Once your files are in TIFF form and the images transformed to enhance the text, you can extract the information in that file into several formats such as TXT or HTML.
The code is very simple:
tesseract input_file.tiff output
To create a searchable pdf you can input the same code with one change:
tesseract input_file.tiff output_file pdf
Try this code using the Pre-Health Requirements for CUNY Brooklyn document.
Because the file is already very clear, the basic output is accurate. For differently formatted documents or documents in other languages, you can add more parameters to increase the accuracy of Tesseract.
tesseract input_file.tiff output.txt [-l language] [--oem OCR engine mode] [--psm page segmentation mode] [configfile...]

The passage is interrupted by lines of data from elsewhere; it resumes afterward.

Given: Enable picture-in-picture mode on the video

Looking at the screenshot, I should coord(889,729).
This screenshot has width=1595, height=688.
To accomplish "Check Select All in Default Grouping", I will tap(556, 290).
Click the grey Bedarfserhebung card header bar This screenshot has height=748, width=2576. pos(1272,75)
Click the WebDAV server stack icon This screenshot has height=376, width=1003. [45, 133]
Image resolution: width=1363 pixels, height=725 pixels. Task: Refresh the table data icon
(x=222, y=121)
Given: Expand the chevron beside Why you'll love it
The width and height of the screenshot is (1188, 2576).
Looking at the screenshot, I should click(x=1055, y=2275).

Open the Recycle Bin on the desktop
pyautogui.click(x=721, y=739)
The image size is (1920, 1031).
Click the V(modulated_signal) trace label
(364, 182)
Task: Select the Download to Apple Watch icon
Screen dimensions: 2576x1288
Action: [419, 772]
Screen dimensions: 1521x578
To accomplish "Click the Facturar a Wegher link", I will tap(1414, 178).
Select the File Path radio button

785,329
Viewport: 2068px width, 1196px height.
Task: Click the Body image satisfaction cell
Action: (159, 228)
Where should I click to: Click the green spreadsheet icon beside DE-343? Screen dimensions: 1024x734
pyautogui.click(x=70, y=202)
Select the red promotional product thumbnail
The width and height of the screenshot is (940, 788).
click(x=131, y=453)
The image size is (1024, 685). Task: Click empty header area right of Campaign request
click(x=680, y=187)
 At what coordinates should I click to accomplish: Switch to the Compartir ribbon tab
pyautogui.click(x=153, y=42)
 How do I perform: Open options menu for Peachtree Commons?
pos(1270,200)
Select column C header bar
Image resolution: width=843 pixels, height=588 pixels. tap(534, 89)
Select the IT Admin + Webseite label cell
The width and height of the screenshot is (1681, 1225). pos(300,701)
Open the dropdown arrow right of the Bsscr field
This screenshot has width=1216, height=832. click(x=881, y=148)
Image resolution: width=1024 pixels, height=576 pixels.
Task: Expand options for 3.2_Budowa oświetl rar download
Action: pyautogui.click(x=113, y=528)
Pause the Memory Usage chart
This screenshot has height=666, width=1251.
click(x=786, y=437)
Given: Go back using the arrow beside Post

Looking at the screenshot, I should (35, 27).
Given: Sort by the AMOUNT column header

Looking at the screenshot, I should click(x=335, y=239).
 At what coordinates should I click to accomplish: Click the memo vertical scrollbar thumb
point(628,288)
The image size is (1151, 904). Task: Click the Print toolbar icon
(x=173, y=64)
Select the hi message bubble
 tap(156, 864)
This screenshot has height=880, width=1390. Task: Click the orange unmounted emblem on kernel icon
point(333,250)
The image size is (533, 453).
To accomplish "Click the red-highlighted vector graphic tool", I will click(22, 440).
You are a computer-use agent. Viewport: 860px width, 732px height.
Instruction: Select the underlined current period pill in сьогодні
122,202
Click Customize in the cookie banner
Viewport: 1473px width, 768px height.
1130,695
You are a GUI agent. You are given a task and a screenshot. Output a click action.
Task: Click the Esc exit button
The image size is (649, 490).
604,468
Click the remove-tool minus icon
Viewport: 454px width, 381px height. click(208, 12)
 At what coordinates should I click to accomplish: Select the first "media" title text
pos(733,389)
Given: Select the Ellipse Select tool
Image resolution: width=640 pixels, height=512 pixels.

Commonly used parameters available:
To convert multiple files in one step, run the following bash command from within the folder containing the input files (or, alternatively, use an absolute path when defining the directory to crawl in the "for" part of this loop:
for file in *.jpg; do tesseract $file ${file/.jpg/}; done
This will crawl the current directory you are running the bash command from, matching on all file names with .jpg in the extension (in other words, that contain .jpg at the end of the filename's string). Adjust accordingly if you are dealing with another file type (e.g. png) or have filenames that lack extensions. Keep the asterisk, which functions as a wildcard to match on all characters in the filename.
Within the "do" portion of this loop, you are running Tesseract as you normally would, with the command followed by the input filename, then desired output filename. The input filename is set by pulling the assigned variable, e.g. the filename itself. This output filename is created by removing the .jpg extension, leaving just the remainder of the filename. Tesseract would then append .txt to the stub filename by default. This can also be adjusted accordingly to suit the desired behavior, including using an absolute path to place the Tesseract output files somewhere else on the system.